Algo está errado. E grave.

picture (73)Até e já ouço alguém ou alguns perguntando-me em racional forma de censura: “E você, tem quê a ver com isso?” Pois bem. Se alguma desordem da razão me diz o contrário, coração e as vísceras da alma me dizem que tenho, sim, tudo a ver com isso. Pois alguma coisa está errada. Não sei o que é. Mas errada está.

Antes de me referir ao apartamento de Caetano Veloso, na Vieira Souto, retomo meus preâmbulos e parênteses que, pelo visto, se me vão tornando muletas de narrativas. Ou seja: para falar de flor, tenho que me referir à semente. Então, vamos lá.

Primeiro, foi o franguinho no restaurante Brahma, das minhas tantas e imensas recordações. O garçom era o Everaldo. Tornei-me, por um tempo, íntimo deles. Mal me vendo sentar-me à mesinha de sempre, os velhinhos – os do piano, do violino, do bandonéon – tocavam “El dia que me quieras”, eu fungava de emoção. O Everaldo já me trazia chope, caipirinha e providenciava, ao alho e óleo, meu frango a passarinho.

Certa noite, sem apetite, pouco petisquei. Na travessa, ficara praticamente tudo. Com delicadeza, insinuei, ao garçom, levar o prato quase intocado para casa. O moço sensibilizou-se, agradeceu, não aceitou. E explicou-me: funcionários não podiam levar qualquer sobra de alimentos. Eram jogados no lixo.

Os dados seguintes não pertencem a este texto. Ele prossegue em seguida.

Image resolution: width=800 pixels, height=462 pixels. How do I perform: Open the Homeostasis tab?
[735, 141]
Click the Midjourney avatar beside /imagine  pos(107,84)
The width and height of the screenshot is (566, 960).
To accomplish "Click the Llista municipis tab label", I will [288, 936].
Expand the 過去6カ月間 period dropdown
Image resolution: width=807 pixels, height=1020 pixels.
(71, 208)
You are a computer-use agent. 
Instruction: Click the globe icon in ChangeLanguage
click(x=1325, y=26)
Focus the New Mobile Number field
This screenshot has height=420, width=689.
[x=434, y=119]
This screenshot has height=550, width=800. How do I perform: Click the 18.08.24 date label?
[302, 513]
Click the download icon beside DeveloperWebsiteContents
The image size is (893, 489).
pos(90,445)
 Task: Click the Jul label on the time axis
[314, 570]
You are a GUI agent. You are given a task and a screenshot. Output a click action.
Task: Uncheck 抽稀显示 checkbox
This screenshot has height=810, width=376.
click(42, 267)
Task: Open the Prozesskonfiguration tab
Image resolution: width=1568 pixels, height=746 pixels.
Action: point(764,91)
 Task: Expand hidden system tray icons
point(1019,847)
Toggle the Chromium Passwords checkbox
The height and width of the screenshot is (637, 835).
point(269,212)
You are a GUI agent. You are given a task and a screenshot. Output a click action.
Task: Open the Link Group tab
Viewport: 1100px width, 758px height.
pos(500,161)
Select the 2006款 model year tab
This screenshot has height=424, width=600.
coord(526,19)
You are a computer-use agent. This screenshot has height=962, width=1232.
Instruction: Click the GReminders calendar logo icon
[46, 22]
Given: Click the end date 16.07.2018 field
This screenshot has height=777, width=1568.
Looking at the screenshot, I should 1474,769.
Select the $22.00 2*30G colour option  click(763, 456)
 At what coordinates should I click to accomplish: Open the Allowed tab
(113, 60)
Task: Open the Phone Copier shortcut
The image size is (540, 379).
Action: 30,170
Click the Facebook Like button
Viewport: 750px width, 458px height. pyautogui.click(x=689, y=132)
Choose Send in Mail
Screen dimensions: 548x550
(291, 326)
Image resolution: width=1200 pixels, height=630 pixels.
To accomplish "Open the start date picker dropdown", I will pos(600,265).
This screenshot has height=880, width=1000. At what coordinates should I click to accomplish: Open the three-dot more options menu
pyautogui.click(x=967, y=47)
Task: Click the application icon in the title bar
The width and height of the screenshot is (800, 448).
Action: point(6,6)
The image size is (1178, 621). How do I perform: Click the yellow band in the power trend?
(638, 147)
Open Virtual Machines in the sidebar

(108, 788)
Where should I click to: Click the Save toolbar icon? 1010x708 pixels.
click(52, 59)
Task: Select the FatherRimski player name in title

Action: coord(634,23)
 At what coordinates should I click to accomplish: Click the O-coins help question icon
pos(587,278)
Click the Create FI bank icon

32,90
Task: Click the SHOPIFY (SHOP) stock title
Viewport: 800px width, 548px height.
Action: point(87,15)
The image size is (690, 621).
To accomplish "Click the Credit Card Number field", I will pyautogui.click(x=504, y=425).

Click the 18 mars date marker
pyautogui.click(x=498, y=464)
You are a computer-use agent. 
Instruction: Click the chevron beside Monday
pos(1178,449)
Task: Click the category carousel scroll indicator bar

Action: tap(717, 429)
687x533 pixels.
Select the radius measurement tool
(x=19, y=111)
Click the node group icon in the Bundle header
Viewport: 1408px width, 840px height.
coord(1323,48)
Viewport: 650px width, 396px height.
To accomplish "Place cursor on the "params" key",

Doutra feita, fiquei à porta da padaria, aguardando familiares. Distraído, vi o caminhão de lixo aproximar-se, estacionar à saída dos fundos e recolher sacos e fardos que pensei fossem de lixo. Era um exagero e a curiosidade do jornalista me levou a perguntar de que se tratava todo aquele lixo. Mas eram pães que, por não terem sido vendidos, seriam jogados fora. Pães feitos naquele dia.

Em um hotel paradisíaco e então famoso, no Rio de Janeiro, fui convidado, há mais de 20 anos, a participar de grande evento oferecido especialmente a jornalistas. Havia, no hotel, quatro ou cinco restaurantes, todos fartamente disponíveis aos convidados. Até perceber o que acontecia, deliciei-me: vinhos, pães, especiarias. Meu coração, no entanto, percebeu a tal coisa errada, aquela punhalada na alma que parece vir das funduras da Criação. Se se abria um vinho – francês, alemão, italiano – e não se sorvia toda a garrafa, jogava-se fora, ostensivamente, o que sobrara. E o mesmo acontecia com tudo o que sobrasse em cada mesa, incluindo as imensas cestas de pães, de frutas, de doces e guloseimas

Ora, não me digam que nada tenho a ver com isso, que a liberdade da democracia e da economia liberal permitem todos esses sucessos, esplendores e ostentações. Pois eu tenho, sim, todos temos. Há algo absurdamente errado em tudo isso. Se milhões de pessoas morrem de fome, se outros milhões não têm um mínimo condizente com a dignidade humana – esse contraste absurdo é revelador de algo errado. E é perigoso. Pois, sendo contraste, levará, inevitavelmente, ao confronto.

Há alguns meses, a ex-mulher de Caetano Veloso, Paula Lavigne, explicou a razão de ter colocado à venda o apartamento do casal, na rua Vieira Souto, com cinco suítes, vinte metros abertos ao mar: “Somos eu e dois filhos. Ficamos meses e meses sem sequer ir à sala.” Preço: 13 milhões de reais. Que é pouco diante de alguns outros, na mesma área, colocados à venda por 15, 20, 30 milhões de reais. Três desses apartamentos dariam, com toda certeza, para equacionar a falta de ambulatórios no Rio de Janeiro. Se não tem algo errado em tudo isso, é hora de desistirmos. Bom dia.

Algo está, sim, errado. E eu tenho tudo a ver com isso. Bom dia.